● **About this exercise**: The answer must be a word-for-word copy of the records below, with every picture left out.

● **Data provided**:

────

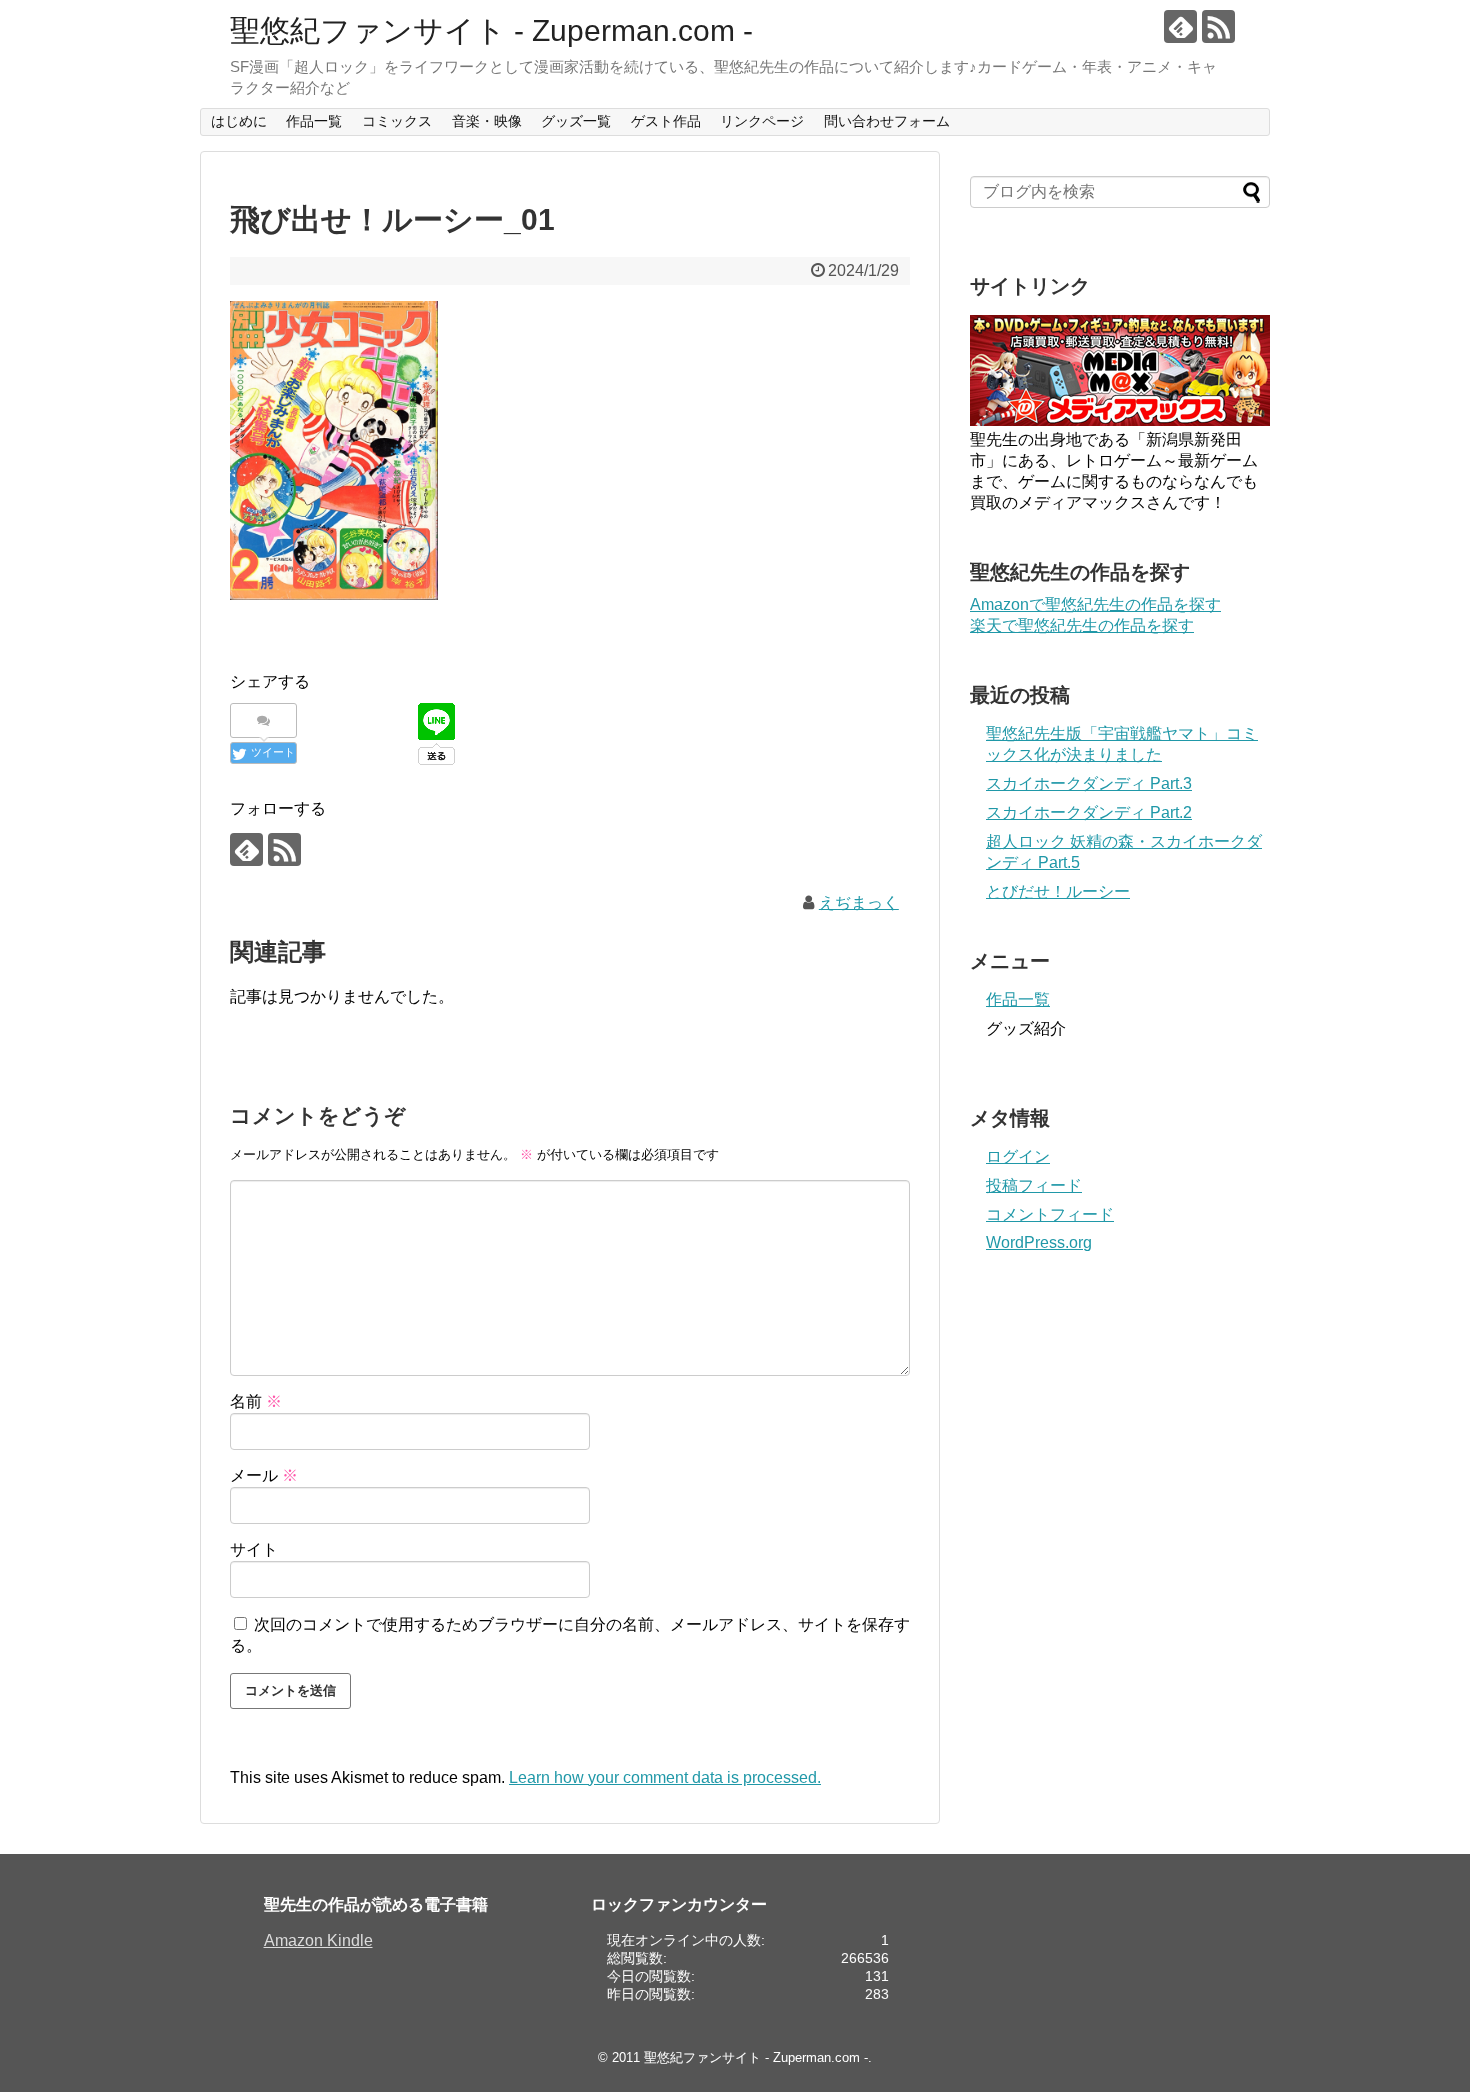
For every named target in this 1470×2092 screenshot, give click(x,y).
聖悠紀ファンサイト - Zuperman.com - (491, 30)
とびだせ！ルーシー (1058, 891)
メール (264, 1475)
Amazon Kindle (318, 1940)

────

● **Solution**:
For every named target in this 1470×2092 screenshot, give click(x,y).
聖悠紀ファンサイト - Zuperman.com - (491, 30)
とびだせ！ルーシー (1058, 891)
メール (264, 1475)
Amazon Kindle (318, 1940)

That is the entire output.